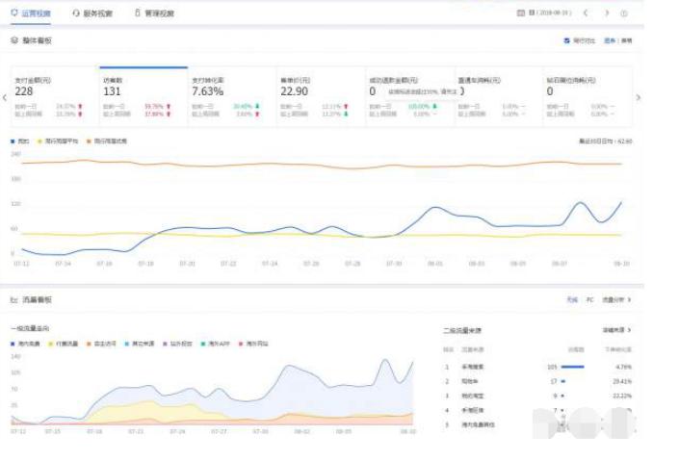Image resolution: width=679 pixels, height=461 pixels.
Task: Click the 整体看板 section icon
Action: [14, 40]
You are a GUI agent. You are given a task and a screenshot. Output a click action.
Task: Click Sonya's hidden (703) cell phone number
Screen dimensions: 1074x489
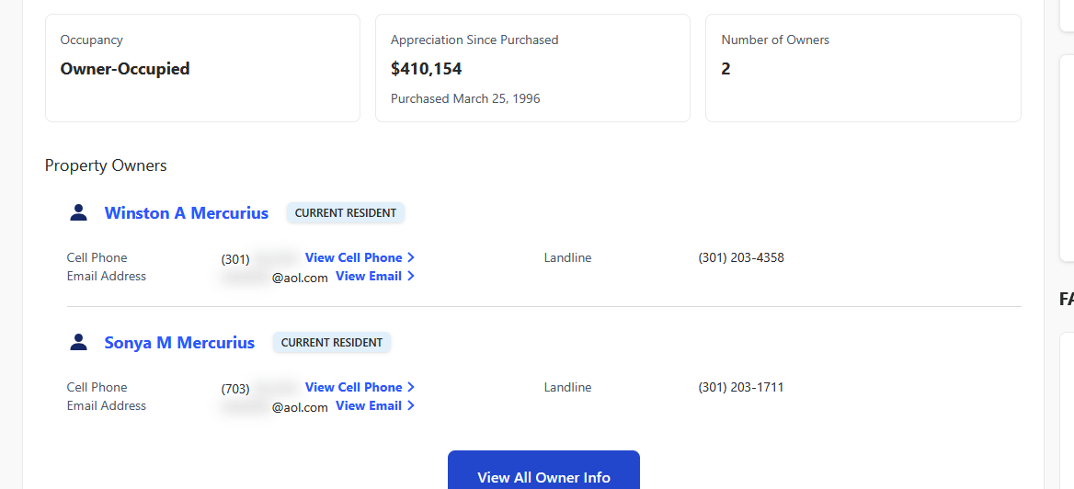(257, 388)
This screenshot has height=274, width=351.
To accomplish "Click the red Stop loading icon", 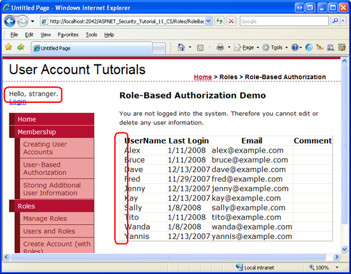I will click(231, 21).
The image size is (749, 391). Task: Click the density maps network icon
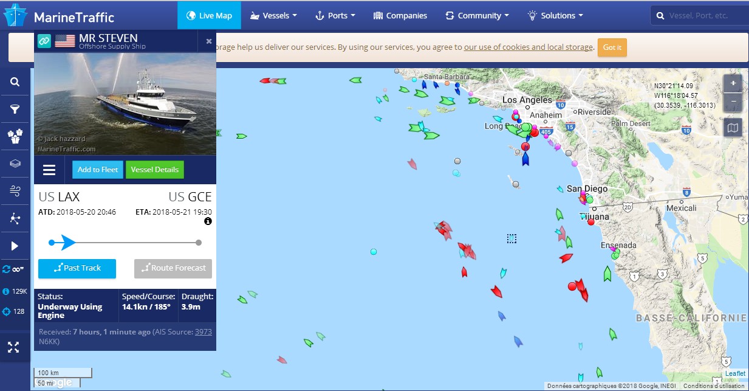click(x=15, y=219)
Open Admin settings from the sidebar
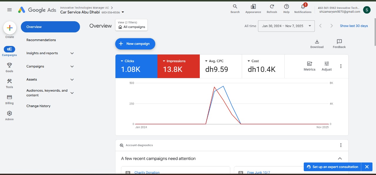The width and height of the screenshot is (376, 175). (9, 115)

---

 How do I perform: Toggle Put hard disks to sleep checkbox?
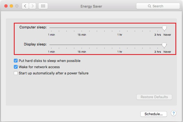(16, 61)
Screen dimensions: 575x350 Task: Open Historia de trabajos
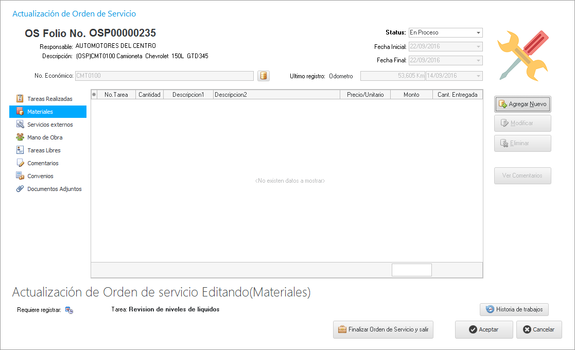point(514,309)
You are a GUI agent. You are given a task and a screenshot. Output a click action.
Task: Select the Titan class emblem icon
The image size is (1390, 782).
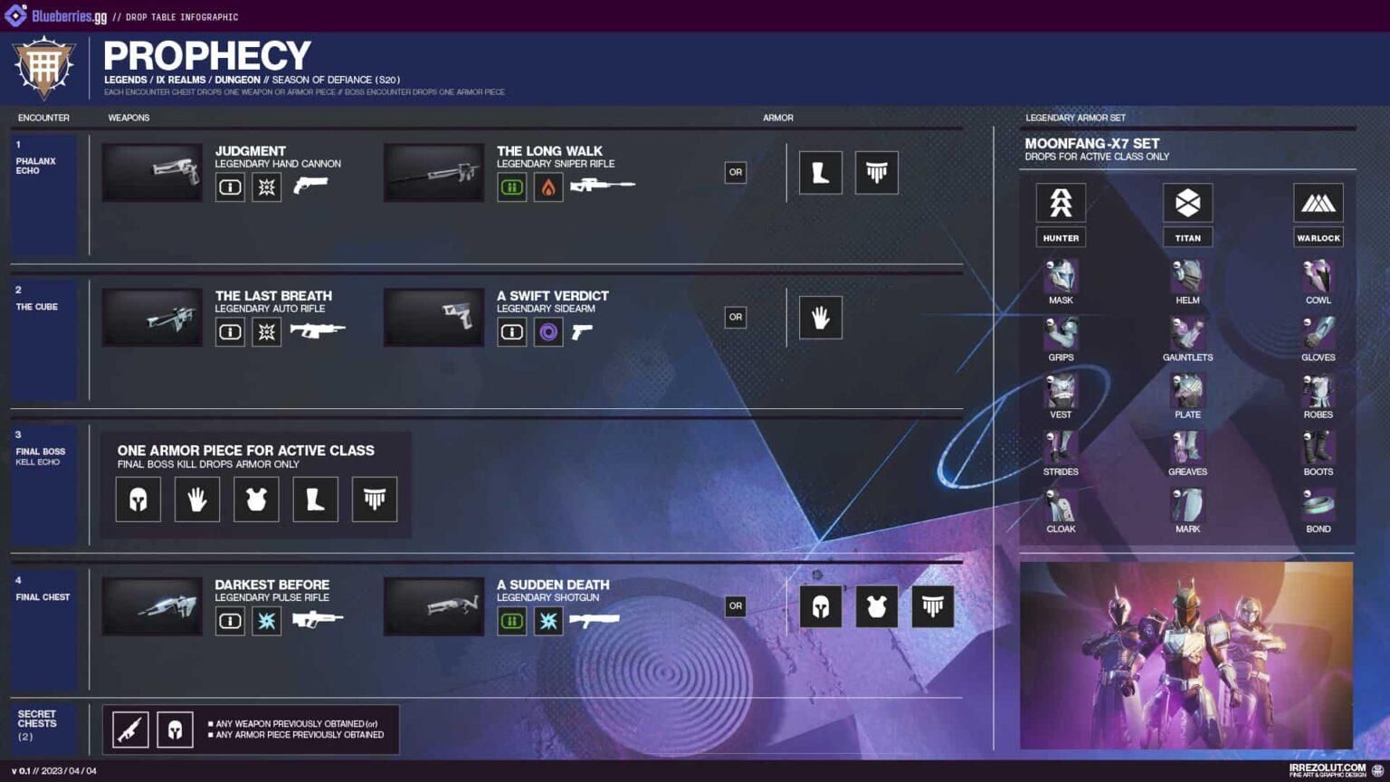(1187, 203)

* * *

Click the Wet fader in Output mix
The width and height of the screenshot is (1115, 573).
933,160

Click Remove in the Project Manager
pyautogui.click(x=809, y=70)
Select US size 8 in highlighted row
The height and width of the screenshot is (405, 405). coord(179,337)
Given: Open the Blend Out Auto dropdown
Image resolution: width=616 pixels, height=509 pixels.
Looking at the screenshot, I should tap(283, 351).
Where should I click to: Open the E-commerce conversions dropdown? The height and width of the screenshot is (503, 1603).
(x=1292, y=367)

What to work on:
Output the material above exactly, but only from the line that carries "Click Remove in the Project Manager" through the line that carries "Given: Open the Blend Out Auto dropdown".

Exercise solution:
Click Remove in the Project Manager
pyautogui.click(x=809, y=70)
Select US size 8 in highlighted row
The height and width of the screenshot is (405, 405). coord(179,337)
Given: Open the Blend Out Auto dropdown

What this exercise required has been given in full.